Data drawn from a collection
◇ ◇ ◇ ◇ ◇ ◇ ◇

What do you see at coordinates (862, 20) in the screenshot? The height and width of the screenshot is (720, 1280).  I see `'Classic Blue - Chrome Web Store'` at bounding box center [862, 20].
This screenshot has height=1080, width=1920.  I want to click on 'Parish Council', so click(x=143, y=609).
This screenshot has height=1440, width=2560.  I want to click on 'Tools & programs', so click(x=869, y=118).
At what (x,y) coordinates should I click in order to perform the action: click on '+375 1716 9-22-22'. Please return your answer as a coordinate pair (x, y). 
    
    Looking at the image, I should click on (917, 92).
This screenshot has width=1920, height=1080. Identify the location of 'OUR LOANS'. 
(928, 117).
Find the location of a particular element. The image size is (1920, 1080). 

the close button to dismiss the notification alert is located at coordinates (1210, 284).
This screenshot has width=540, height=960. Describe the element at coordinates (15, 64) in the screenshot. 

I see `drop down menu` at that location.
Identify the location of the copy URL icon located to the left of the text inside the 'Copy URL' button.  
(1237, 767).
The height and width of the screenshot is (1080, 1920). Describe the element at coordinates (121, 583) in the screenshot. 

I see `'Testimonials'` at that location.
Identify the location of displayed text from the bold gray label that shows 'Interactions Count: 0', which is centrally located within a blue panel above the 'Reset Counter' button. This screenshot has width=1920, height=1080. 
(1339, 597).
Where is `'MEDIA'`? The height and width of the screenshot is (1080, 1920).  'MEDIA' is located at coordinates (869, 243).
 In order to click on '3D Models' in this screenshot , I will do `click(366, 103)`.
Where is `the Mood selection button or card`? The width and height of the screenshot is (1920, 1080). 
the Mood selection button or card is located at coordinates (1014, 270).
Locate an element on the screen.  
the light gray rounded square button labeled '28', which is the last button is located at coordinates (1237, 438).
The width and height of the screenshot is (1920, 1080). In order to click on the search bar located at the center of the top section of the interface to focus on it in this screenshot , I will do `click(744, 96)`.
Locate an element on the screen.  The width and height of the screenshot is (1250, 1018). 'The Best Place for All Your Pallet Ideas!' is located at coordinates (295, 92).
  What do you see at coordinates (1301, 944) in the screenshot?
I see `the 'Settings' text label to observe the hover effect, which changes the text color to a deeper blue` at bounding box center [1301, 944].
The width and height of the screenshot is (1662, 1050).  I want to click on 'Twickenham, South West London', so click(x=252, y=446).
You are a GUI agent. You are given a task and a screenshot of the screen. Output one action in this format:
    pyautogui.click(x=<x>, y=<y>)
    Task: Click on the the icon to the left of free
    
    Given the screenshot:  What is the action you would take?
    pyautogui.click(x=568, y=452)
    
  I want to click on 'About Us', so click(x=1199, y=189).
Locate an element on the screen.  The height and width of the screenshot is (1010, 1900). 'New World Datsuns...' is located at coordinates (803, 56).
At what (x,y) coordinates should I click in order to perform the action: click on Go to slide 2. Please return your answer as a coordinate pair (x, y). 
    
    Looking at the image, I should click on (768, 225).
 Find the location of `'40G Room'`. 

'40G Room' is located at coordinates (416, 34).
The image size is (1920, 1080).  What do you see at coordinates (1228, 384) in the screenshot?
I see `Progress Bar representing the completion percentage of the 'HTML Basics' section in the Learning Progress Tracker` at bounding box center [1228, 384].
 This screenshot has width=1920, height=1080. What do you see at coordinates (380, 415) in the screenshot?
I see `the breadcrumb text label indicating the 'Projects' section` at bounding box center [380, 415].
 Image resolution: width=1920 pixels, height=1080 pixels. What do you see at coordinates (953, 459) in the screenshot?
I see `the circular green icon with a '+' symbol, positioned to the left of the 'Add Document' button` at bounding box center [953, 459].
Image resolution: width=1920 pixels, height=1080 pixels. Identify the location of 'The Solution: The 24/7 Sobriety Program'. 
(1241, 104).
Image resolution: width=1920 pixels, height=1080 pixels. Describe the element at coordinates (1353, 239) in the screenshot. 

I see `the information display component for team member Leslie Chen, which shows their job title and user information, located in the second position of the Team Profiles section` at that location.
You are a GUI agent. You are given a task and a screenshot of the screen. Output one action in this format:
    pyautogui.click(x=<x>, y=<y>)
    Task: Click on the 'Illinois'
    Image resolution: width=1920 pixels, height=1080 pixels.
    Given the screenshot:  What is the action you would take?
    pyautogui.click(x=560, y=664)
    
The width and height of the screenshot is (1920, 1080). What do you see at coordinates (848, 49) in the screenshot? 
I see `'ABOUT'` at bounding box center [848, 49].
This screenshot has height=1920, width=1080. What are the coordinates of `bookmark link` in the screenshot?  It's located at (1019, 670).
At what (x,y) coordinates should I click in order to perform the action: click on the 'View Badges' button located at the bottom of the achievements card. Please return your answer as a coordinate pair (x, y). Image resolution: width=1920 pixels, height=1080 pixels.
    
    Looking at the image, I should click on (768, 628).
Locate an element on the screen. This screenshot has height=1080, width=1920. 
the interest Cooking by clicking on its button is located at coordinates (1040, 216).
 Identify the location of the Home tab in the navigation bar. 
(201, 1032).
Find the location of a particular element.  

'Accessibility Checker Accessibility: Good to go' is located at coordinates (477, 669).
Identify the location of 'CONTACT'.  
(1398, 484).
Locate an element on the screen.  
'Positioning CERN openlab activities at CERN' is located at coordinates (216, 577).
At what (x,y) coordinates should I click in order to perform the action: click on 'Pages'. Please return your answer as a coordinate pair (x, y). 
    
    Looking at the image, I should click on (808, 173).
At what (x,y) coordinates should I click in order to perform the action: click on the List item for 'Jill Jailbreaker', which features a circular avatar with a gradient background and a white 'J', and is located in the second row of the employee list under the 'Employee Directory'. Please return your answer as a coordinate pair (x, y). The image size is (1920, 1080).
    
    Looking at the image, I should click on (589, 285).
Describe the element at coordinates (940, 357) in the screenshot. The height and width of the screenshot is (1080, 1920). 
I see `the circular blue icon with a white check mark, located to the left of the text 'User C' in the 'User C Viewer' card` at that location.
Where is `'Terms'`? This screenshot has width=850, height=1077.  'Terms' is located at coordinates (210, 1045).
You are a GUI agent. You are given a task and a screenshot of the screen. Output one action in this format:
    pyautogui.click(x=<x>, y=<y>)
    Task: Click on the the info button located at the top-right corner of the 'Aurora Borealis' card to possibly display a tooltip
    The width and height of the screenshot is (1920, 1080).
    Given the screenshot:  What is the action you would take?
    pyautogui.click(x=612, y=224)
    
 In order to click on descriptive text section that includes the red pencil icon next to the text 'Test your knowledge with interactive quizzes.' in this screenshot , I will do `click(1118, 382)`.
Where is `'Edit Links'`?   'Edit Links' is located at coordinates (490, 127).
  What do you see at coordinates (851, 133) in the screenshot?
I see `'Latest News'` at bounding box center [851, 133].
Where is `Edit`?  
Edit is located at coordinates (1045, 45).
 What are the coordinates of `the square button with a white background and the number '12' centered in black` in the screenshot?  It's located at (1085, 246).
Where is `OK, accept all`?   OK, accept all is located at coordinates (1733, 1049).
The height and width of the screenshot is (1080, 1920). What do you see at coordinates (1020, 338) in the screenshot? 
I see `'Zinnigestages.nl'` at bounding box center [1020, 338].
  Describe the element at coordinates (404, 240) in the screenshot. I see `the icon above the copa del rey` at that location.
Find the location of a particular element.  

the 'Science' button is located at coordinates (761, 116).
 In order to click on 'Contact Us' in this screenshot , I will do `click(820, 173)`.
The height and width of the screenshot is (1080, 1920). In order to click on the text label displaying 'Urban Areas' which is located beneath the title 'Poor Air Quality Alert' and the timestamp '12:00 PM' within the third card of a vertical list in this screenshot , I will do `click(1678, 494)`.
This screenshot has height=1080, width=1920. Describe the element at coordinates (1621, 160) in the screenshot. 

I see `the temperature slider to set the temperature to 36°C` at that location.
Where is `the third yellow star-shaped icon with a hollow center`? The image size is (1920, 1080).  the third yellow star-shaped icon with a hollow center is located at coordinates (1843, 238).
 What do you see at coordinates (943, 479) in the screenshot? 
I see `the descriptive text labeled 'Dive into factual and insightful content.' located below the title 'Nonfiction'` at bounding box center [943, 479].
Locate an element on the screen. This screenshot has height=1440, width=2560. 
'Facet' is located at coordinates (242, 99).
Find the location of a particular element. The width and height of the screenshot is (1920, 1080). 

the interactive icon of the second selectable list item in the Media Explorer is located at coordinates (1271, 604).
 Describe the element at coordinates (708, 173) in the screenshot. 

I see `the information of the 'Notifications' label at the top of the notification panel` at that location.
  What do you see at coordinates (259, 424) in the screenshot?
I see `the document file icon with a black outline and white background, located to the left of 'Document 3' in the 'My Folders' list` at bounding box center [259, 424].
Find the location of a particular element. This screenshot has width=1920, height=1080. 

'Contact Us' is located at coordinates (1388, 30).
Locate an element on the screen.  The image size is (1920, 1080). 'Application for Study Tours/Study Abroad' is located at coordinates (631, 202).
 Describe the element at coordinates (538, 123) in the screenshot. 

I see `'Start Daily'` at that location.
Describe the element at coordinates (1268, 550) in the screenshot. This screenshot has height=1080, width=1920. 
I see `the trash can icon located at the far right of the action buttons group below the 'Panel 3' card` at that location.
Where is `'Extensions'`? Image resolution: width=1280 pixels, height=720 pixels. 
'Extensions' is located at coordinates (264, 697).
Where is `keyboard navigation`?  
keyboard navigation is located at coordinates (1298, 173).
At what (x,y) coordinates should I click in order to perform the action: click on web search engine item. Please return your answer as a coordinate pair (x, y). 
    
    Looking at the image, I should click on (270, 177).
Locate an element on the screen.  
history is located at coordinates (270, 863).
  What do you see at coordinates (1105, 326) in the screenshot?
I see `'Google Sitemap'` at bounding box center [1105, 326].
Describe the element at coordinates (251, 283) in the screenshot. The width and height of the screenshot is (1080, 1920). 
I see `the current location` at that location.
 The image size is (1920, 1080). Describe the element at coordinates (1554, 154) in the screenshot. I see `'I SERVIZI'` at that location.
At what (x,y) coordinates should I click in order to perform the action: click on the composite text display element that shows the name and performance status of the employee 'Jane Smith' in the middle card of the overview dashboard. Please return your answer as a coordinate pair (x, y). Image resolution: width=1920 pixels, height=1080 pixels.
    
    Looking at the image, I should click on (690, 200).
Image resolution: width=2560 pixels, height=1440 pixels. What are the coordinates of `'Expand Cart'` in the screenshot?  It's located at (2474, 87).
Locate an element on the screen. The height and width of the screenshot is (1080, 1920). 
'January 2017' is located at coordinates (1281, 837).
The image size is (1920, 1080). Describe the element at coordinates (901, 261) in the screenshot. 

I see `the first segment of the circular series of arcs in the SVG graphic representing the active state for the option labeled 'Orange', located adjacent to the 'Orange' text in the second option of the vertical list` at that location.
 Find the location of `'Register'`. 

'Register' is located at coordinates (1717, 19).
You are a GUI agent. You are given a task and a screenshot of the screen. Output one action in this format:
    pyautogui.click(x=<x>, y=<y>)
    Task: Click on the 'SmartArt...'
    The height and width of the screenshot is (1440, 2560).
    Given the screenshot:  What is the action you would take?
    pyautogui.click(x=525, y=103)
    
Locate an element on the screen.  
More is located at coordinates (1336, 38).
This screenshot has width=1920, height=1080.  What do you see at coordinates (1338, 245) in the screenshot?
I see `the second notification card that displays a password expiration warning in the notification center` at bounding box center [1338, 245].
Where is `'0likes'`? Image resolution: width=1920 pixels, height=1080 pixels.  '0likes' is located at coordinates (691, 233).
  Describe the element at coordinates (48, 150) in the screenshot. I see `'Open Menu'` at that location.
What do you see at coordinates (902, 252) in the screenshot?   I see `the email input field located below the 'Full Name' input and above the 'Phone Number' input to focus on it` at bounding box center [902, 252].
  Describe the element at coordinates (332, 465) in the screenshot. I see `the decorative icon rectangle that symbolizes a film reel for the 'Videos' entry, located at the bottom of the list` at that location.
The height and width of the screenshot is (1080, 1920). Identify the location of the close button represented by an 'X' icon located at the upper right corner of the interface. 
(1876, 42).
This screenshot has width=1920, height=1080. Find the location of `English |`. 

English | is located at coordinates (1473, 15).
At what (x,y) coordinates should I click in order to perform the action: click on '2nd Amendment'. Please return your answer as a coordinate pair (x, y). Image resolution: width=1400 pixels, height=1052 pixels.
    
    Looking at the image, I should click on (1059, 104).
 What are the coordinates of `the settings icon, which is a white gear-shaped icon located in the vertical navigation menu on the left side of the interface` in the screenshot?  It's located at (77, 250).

◇ ◇ ◇ ◇ ◇ ◇ ◇

■ **Task prompt**: Present the data from the line with "coordinates (691, 233)." through the line with "Looking at the image, I should click on (1059, 104).", both included, as a numbered list. Leave out any blank lines.

■ **Finished exercise**:
1. Where is `'0likes'`? Image resolution: width=1920 pixels, height=1080 pixels.  '0likes' is located at coordinates (691, 233).
2.   Describe the element at coordinates (48, 150) in the screenshot. I see `'Open Menu'` at that location.
3. What do you see at coordinates (902, 252) in the screenshot?   I see `the email input field located below the 'Full Name' input and above the 'Phone Number' input to focus on it` at bounding box center [902, 252].
4.   Describe the element at coordinates (332, 465) in the screenshot. I see `the decorative icon rectangle that symbolizes a film reel for the 'Videos' entry, located at the bottom of the list` at that location.
5. The height and width of the screenshot is (1080, 1920). Identify the location of the close button represented by an 'X' icon located at the upper right corner of the interface. 
6. (1876, 42).
7. This screenshot has width=1920, height=1080. Find the location of `English |`. 
8. English | is located at coordinates (1473, 15).
9. At what (x,y) coordinates should I click in order to perform the action: click on '2nd Amendment'. Please return your answer as a coordinate pair (x, y). Image resolution: width=1400 pixels, height=1052 pixels.
10.     Looking at the image, I should click on (1059, 104).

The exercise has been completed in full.